_To be done_
Reproduce each of the rows below word for word, changing nothing.

_Information supplied_
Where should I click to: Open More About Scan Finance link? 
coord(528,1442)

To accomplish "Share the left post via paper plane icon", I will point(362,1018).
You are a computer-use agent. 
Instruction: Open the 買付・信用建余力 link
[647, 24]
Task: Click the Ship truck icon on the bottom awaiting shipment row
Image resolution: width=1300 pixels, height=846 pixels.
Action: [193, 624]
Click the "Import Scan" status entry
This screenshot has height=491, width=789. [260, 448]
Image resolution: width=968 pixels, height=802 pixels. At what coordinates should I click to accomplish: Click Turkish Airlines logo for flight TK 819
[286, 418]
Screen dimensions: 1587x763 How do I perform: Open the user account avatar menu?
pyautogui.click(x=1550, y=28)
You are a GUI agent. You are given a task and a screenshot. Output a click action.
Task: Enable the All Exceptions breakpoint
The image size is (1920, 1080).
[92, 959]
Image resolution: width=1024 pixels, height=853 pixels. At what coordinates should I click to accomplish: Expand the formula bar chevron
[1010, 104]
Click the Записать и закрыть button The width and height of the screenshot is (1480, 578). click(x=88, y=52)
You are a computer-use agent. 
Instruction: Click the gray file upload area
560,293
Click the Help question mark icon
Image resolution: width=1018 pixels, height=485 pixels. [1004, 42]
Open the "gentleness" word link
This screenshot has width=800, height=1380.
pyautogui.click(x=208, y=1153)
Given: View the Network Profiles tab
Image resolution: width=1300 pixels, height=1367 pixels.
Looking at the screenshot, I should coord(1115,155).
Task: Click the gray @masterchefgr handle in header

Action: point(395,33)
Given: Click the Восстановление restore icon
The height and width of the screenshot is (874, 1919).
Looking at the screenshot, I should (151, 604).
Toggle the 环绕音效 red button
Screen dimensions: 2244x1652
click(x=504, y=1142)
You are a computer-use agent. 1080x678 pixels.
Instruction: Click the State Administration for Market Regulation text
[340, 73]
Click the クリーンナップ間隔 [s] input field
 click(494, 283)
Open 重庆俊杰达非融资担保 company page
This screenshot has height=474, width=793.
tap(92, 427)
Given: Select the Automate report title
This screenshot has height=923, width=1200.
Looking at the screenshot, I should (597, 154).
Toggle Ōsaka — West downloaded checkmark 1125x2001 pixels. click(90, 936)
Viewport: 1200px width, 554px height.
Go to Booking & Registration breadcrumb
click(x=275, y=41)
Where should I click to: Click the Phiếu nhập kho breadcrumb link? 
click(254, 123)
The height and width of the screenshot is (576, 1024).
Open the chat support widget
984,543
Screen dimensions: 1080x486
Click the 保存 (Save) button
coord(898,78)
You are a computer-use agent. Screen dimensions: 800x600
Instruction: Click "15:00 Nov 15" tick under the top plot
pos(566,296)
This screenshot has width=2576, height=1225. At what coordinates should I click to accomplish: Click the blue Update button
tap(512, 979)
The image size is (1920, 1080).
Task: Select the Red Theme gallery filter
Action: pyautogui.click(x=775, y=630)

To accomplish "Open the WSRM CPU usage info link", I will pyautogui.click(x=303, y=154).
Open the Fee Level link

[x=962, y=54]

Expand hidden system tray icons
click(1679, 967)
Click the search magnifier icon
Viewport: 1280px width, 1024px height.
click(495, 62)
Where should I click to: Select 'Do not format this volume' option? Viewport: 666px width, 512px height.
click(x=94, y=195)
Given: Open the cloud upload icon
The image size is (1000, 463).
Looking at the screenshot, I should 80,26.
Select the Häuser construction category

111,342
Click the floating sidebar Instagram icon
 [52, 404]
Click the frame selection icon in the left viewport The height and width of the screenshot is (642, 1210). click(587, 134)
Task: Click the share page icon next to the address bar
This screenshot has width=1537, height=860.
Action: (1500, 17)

_Solution_
Where should I click to: Open More About Scan Finance link? 
coord(528,1442)

To accomplish "Share the left post via paper plane icon", I will point(362,1018).
You are a computer-use agent. 
Instruction: Open the 買付・信用建余力 link
[647, 24]
Task: Click the Ship truck icon on the bottom awaiting shipment row
Image resolution: width=1300 pixels, height=846 pixels.
Action: [193, 624]
Click the "Import Scan" status entry
This screenshot has height=491, width=789. [260, 448]
Image resolution: width=968 pixels, height=802 pixels. At what coordinates should I click to accomplish: Click Turkish Airlines logo for flight TK 819
[286, 418]
Screen dimensions: 1587x763 How do I perform: Open the user account avatar menu?
pyautogui.click(x=1550, y=28)
You are a GUI agent. You are given a task and a screenshot. Output a click action.
Task: Enable the All Exceptions breakpoint
The image size is (1920, 1080).
[92, 959]
Image resolution: width=1024 pixels, height=853 pixels. At what coordinates should I click to accomplish: Expand the formula bar chevron
[1010, 104]
Click the Записать и закрыть button The width and height of the screenshot is (1480, 578). click(x=88, y=52)
You are a computer-use agent. 
Instruction: Click the gray file upload area
560,293
Click the Help question mark icon
Image resolution: width=1018 pixels, height=485 pixels. [1004, 42]
Open the "gentleness" word link
This screenshot has width=800, height=1380.
pyautogui.click(x=208, y=1153)
Given: View the Network Profiles tab
Image resolution: width=1300 pixels, height=1367 pixels.
Looking at the screenshot, I should coord(1115,155).
Task: Click the gray @masterchefgr handle in header

Action: point(395,33)
Given: Click the Восстановление restore icon
The height and width of the screenshot is (874, 1919).
Looking at the screenshot, I should (151, 604).
Toggle the 环绕音效 red button
Screen dimensions: 2244x1652
click(x=504, y=1142)
You are a computer-use agent. 1080x678 pixels.
Instruction: Click the State Administration for Market Regulation text
[340, 73]
Click the クリーンナップ間隔 [s] input field
 click(494, 283)
Open 重庆俊杰达非融资担保 company page
This screenshot has height=474, width=793.
tap(92, 427)
Given: Select the Automate report title
This screenshot has height=923, width=1200.
Looking at the screenshot, I should (597, 154).
Toggle Ōsaka — West downloaded checkmark 1125x2001 pixels. click(90, 936)
Viewport: 1200px width, 554px height.
Go to Booking & Registration breadcrumb
click(x=275, y=41)
Where should I click to: Click the Phiếu nhập kho breadcrumb link? 
click(254, 123)
The height and width of the screenshot is (576, 1024).
Open the chat support widget
984,543
Screen dimensions: 1080x486
Click the 保存 (Save) button
coord(898,78)
You are a computer-use agent. Screen dimensions: 800x600
Instruction: Click "15:00 Nov 15" tick under the top plot
pos(566,296)
This screenshot has width=2576, height=1225. At what coordinates should I click to accomplish: Click the blue Update button
tap(512, 979)
The image size is (1920, 1080).
Task: Select the Red Theme gallery filter
Action: pyautogui.click(x=775, y=630)

To accomplish "Open the WSRM CPU usage info link", I will pyautogui.click(x=303, y=154).
Open the Fee Level link

[x=962, y=54]

Expand hidden system tray icons
click(1679, 967)
Click the search magnifier icon
Viewport: 1280px width, 1024px height.
click(495, 62)
Where should I click to: Select 'Do not format this volume' option? Viewport: 666px width, 512px height.
click(x=94, y=195)
Given: Open the cloud upload icon
The image size is (1000, 463).
Looking at the screenshot, I should 80,26.
Select the Häuser construction category

111,342
Click the floating sidebar Instagram icon
 [52, 404]
Click the frame selection icon in the left viewport The height and width of the screenshot is (642, 1210). click(587, 134)
Task: Click the share page icon next to the address bar
This screenshot has width=1537, height=860.
Action: (1500, 17)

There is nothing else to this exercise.